Hi I'm new to the forum and wondered whether anyone else has experience of the following;


Nik Silver / Colour / analogue and HDR all work fine but Define /sharpener and Viveza won't open. All are visible in edit, a tiff opens every time but the program will not launch. I am running Windows 8.1 LR 5.2 and the latest version of Nik Efex. AMD A4 5000 CPU NVIDIA GT620 graphics. I have uninstalled and reinstalled several times with no such luck. Nik google have asked for a computer report but I don't really have a clue of how to do that. I just want my plug-ins to work.

Help appreciated !!! Arlo


----------



## Selwin (Nov 19, 2013)

Hi Arlo, welcome to the forum!

There was another topic here not long ago that you may find useful. Otherwise, let us know about it .


----------



## brophyart (Nov 20, 2013)

*Nik Efex now working*


Open Lightroom then choose Edit > Preferences.
Select External Editing. 
Under the Preset menu select "Dfine 2".
Click "Choose" and select the 32-bit version.
C:\Program Files\Google\Nik Collection\Dfine 2\Dfine 2.exe
























Press "Choose" to get back to the Lightroom Preferences.Re-open the menu Presets and select "Update preset Dfine 2
Repeat these steps for Viveza 2 and both versions of Sharpener Pro 3.
Close the Lightroom Preferences and test the plug-ins.

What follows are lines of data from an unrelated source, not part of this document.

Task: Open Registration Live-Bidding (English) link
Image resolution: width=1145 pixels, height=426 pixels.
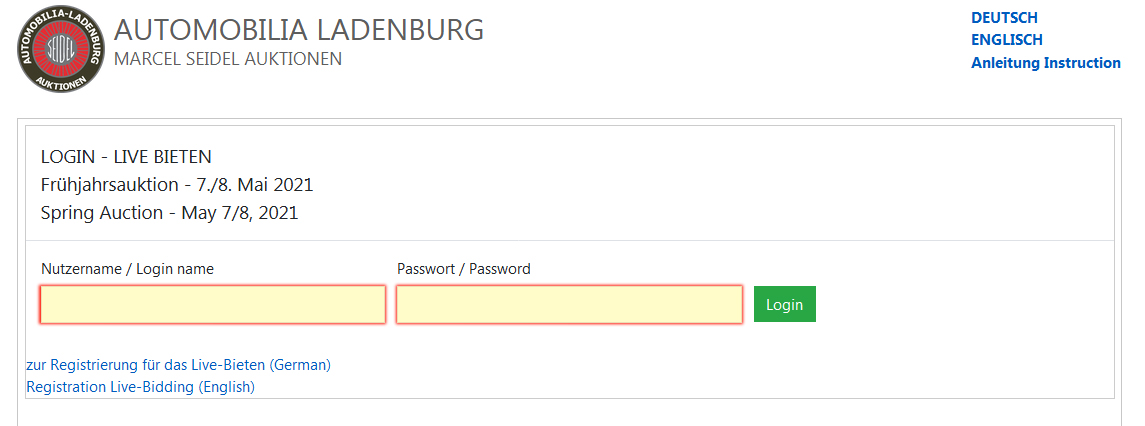Action: pyautogui.click(x=140, y=387)
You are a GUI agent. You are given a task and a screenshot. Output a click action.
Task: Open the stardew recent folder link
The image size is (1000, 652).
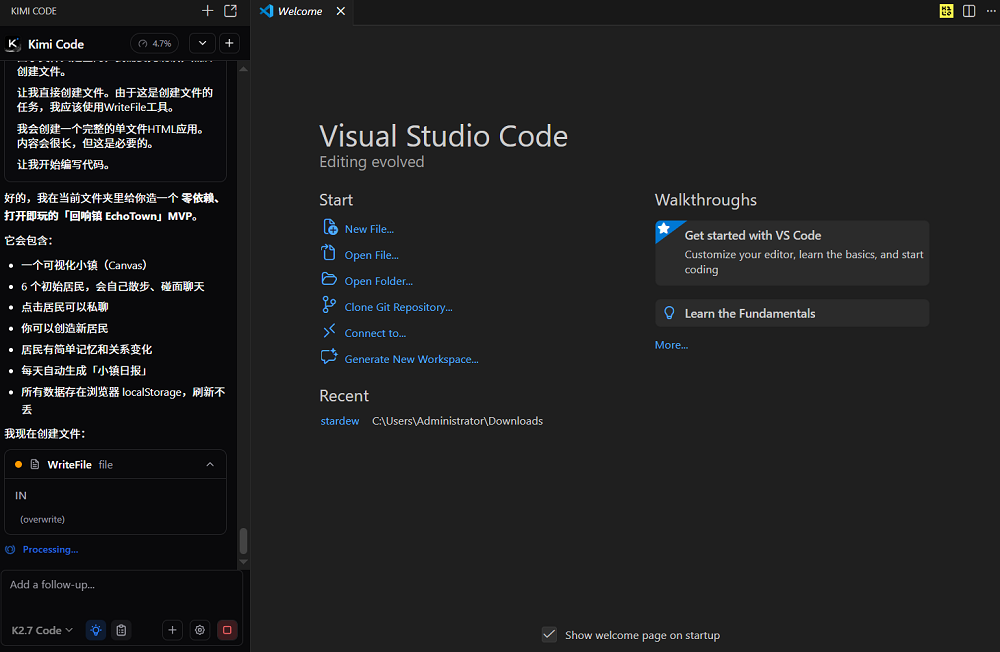tap(339, 421)
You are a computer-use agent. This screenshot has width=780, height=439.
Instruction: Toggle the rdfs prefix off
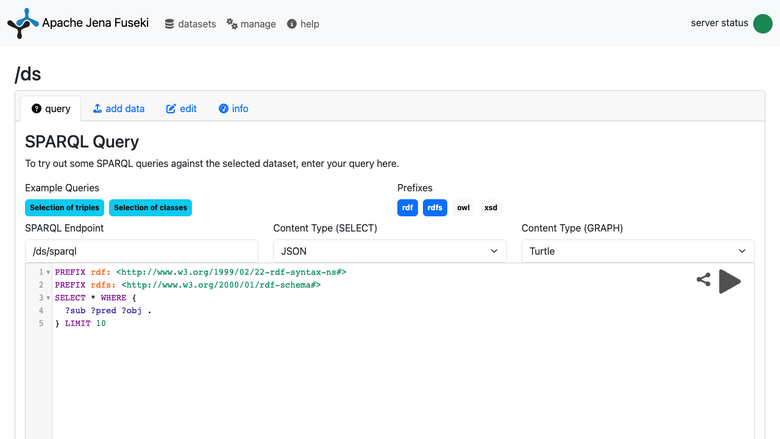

Hope this can be of help .






















".


----------



## Selwin (Nov 20, 2013)

Excellent! Thank you for your feedback. It is always nice to see members try help other members with good solutions.


----------



## brophyart (Nov 20, 2013)

No problem Selwin, I'm sure I wasn't the only one with that problem.

Best Regards Arlo


----------



## rhynetc (Nov 21, 2013)

So am I right in concluding that the "64-bit versions" of these plug-ins are inoperable?  If so, why are they being offered for sale?


----------